Moshksayan, K.; Khanna, R.; Camli, B.; Yakay, Z. N.; Harihara, A.; Zdyrski, C.; Mondal, S.; Hegarty, E.; Mochel, J. P.; Allenspach, K.; Ben-Yakar, A.

High-content imaging (HCI) and analysis are the keys for advancing our understanding of the science behind organogenesis. To this end, culturing adult stem cell-derived organoids (ASOs) in a platform that also enables live imaging, staining, immobilization, and fast high-resolution imaging is crucial. However, existing platforms only partially satisfy these requirements. In this study, we present the OrganoidChip+, an all-in-one microfluidic device designed to integrate both culturing and HCI of ASOs all within one platform. We previously developed the OrganoidChip as a robust imaging tool. Now, the OrganoidChip+ incorporates several additional features for culturing organoids in addition to fluorescence staining and imaging without the need for sample transfer. The organoids grown within a culture chamber are stained and then transferred to immobilization chambers for blur-free, high-resolution imaging at predetermined locations. We cultured adult stem cell-derived intestinal organoids in the chip for 7 days and tracked growth rates of each organoid using intermittent brightfield images, followed by multiple image-based assays, including viability assay using widefield fluorescence imaging, a redox ratio assay using label-free, two-color, two-photon microscopy, and immunofluorescence assays using confocal microscopy.
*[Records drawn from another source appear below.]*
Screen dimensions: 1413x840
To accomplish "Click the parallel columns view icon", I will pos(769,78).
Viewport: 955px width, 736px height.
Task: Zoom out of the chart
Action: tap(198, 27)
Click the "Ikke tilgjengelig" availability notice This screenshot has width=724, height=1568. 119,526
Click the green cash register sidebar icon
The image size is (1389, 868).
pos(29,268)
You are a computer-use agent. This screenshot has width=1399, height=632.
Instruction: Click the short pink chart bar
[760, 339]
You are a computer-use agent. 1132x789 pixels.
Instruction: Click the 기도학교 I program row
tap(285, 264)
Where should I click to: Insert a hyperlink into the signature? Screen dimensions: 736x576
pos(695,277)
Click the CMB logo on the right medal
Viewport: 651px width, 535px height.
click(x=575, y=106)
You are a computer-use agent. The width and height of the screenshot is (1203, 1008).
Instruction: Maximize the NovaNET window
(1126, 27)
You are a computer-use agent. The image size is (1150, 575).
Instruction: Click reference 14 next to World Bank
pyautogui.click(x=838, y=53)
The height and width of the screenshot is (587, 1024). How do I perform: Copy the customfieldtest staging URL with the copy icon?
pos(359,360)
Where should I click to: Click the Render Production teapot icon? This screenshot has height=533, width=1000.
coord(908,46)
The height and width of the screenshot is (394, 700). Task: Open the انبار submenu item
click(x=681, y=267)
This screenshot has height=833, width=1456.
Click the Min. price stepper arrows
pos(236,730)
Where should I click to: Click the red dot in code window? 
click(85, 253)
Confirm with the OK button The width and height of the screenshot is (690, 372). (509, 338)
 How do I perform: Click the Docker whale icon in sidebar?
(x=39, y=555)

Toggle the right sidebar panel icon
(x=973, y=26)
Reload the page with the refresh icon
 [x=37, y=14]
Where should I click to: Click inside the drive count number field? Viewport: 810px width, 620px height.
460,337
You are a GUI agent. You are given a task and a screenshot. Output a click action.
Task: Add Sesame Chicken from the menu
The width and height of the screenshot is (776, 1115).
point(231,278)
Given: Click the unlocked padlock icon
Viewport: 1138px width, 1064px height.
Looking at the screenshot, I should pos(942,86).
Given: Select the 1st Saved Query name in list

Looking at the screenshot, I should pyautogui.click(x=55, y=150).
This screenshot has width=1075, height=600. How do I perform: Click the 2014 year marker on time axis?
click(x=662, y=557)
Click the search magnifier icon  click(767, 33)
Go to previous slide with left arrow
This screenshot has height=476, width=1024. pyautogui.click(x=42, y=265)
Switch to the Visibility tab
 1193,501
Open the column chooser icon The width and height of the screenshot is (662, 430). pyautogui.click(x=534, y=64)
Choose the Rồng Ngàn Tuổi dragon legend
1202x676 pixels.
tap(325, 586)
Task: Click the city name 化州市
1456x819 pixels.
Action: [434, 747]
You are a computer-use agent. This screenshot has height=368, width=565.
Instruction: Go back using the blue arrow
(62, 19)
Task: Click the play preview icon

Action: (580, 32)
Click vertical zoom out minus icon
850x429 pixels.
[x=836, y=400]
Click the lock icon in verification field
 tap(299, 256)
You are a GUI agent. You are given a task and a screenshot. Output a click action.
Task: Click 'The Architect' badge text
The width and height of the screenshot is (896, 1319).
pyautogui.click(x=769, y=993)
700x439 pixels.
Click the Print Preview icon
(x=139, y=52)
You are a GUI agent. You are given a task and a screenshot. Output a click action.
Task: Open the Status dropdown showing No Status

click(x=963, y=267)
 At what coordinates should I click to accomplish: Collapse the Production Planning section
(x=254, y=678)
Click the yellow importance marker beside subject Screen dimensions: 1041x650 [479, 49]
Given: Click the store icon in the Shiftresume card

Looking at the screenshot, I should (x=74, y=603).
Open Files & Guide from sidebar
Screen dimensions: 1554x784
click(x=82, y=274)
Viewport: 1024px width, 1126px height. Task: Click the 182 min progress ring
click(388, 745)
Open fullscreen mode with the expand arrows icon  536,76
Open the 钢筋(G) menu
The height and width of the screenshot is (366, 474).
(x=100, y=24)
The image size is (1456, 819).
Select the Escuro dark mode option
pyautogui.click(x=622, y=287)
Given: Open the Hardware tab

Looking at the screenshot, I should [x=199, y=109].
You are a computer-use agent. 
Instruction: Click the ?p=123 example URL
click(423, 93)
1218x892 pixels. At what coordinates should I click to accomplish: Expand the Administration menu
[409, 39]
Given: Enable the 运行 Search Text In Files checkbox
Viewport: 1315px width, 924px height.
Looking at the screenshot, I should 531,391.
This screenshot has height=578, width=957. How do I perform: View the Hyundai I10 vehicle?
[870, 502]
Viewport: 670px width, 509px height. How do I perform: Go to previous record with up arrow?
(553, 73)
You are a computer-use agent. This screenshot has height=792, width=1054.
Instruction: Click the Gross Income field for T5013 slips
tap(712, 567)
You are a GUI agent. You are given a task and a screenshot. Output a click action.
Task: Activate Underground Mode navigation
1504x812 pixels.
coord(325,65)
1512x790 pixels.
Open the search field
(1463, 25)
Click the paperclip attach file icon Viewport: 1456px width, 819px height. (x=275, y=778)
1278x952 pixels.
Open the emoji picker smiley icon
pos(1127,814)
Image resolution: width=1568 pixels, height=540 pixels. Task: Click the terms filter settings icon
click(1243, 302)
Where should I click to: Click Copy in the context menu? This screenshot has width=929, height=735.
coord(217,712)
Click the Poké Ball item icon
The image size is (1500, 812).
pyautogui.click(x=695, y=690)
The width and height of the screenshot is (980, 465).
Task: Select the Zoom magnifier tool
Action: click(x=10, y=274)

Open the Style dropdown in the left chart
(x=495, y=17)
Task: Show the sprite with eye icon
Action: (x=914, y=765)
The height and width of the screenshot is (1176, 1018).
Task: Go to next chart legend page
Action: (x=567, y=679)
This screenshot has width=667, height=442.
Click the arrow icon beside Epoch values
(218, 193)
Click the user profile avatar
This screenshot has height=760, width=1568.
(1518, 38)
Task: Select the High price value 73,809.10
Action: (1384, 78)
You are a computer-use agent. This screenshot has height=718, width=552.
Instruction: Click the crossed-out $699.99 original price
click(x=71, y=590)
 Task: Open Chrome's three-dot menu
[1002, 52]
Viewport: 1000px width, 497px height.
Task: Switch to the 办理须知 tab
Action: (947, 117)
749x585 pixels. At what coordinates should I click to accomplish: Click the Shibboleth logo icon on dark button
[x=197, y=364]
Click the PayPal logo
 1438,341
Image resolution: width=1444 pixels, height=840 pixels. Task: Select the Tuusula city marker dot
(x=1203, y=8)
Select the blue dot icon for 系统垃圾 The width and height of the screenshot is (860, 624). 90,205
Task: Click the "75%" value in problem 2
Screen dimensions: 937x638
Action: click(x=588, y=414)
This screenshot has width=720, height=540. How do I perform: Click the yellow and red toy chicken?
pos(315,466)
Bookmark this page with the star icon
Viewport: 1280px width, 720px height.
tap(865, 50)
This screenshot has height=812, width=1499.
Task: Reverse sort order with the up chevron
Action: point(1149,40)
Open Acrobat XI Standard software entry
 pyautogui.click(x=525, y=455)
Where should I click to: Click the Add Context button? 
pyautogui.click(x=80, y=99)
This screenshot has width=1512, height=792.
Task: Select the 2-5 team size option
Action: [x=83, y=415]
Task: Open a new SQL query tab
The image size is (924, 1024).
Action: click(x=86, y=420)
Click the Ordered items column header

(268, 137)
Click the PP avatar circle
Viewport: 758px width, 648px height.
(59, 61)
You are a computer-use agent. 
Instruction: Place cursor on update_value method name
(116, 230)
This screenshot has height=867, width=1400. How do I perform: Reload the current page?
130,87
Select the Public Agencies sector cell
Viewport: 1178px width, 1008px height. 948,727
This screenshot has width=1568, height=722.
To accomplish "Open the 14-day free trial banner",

These assays serve as proof-of-concept to showcase the chip\'s capabilities in HCI of ASOs. Organoids cultured in the chip exhibited superior average growth rates over those in traditional Matrigel dome cultures, off-chip. Viability and redox ratio measurements of on-chip organoids were comparable or slightly better than their off-chip counterparts. Confocal imaging further confirmed that the OrganoidChip+ supports robust organoid culture while enabling detailed, high-resolution analysis. This all-in-one platform holds great potential for advancing ASO-based research, offering a scalable and cost-effective solution for HCI and analysis in organogenesis, drug screening, and disease modeling.